Another challenge is deciding whom to poll. Days before the 1936 presidential election, Literary Digest released a poll predicting that Republican Alf Landon would win comfortably. Three days later, his opponent, Democrat Franklin Delano Roosevelt, won in the biggest presidential landslide in more than a century. Landon carried only two states and received 8 electoral votes to FDR’s 523.

The Digest poll included 2.3 million people (nearly two percent of the U.S. population). The problem? Sampling bias. Its sample was huge but hardly random, created by combining telephone and automobile ownership listings. Telephones and cars were amenities available mostly to the rich at the height of the Great Depression. So the Digest ended up polling a disproportionate number of wealthy Americans, who were more likely to support the Republican.

So why did Rasmussen’s polls look better for Republicans ahead of the 2010 election?

In large part it was because of who was sampled. While many pollsters sampled “all adults” or “registered voters,” Rasmussen polled “likely voters,” a population that captured more Republicans, who were more enthusiastic about voting this year.

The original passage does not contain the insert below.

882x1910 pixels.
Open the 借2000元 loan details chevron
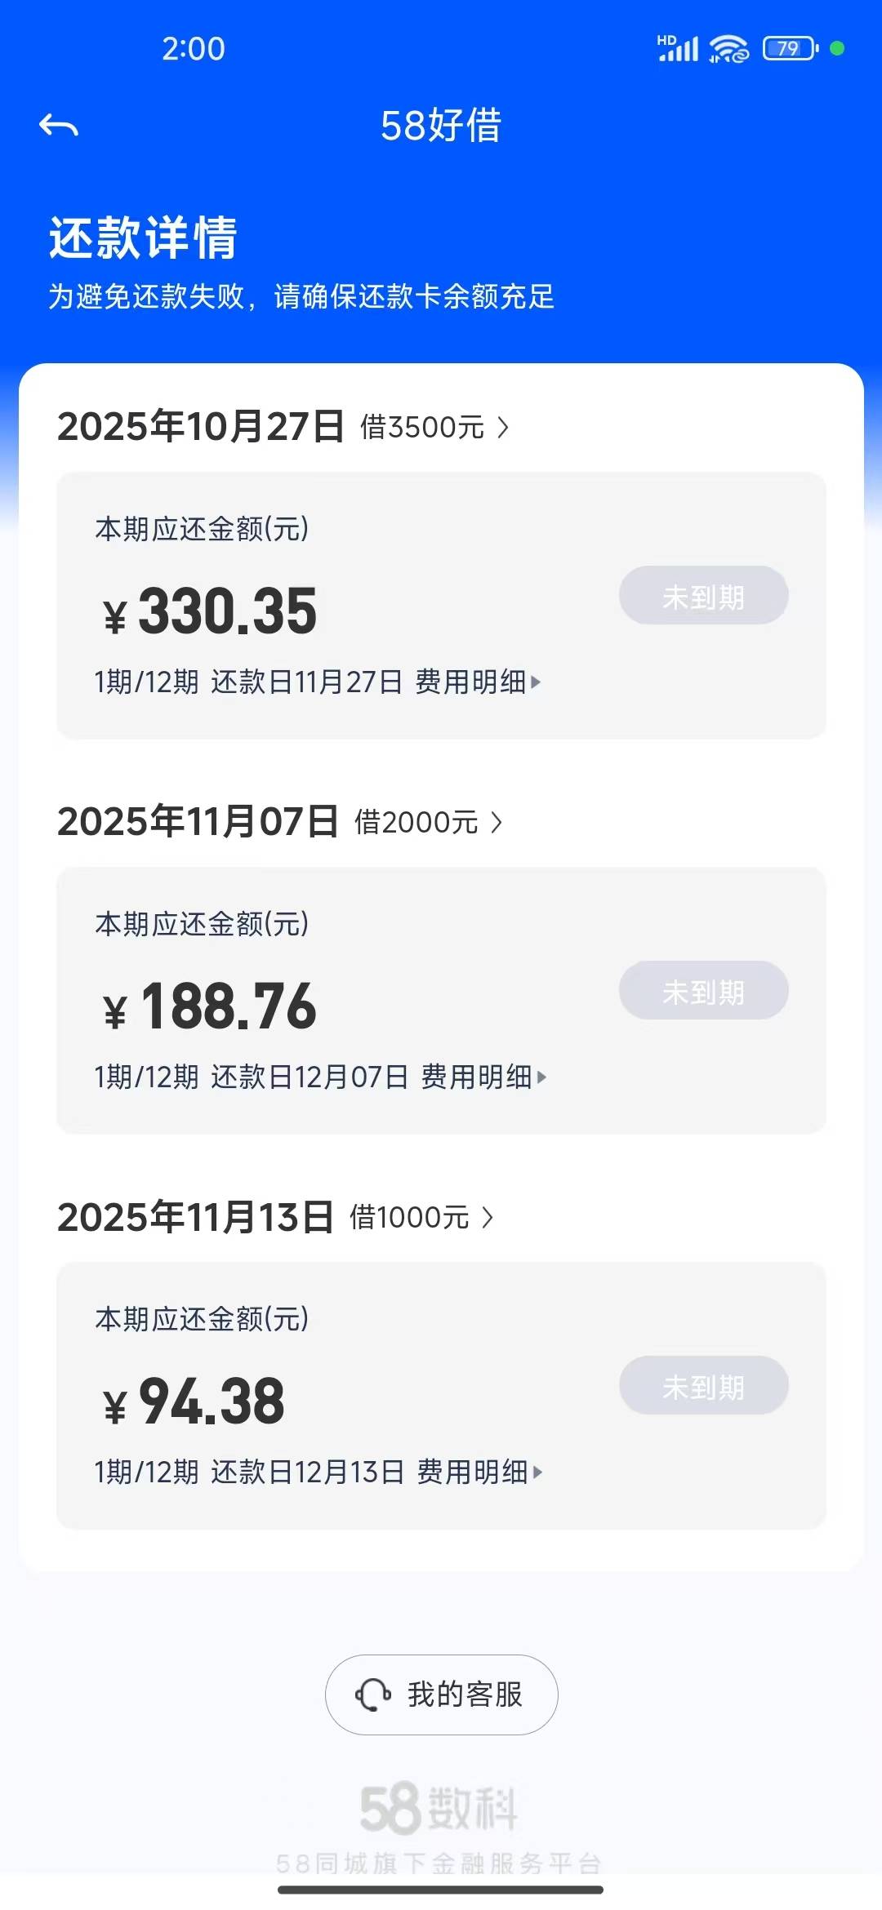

Every decision a pollster makes will affect the poll’s outcome. For example, most pollsters contact people by phone. But some use pre-recorded telephone inquiries (which are cheaper and allow for larger samples), while others conduct live phone interviews.

Why does it matter? Because respondents tend to be more candid with the computerized questioners — less apt, for instance, to exaggerate how likely they are to vote or to lie about holding an unsavory view.

Here’s my advice: The next time you read a headline about an opinion poll, don’t take it at face value. Dig a little deeper. Examine the statistical methods and think critically about the wording of the poll, its sample size, who was surveyed and how they were contacted.

Pollsters are constantly refining their methods. But one thing sophisticated statistical techniques can never completely account for is the complex and sometimes contradictory mind of the respondent.

As E.B. White once said, “The so-called science of poll-taking is not a science at all but mere necromancy. People are unpredictable by nature, and although you can take a nation’s pulse, you can’t be sure that the nation hasn’t just run up a flight of stairs.”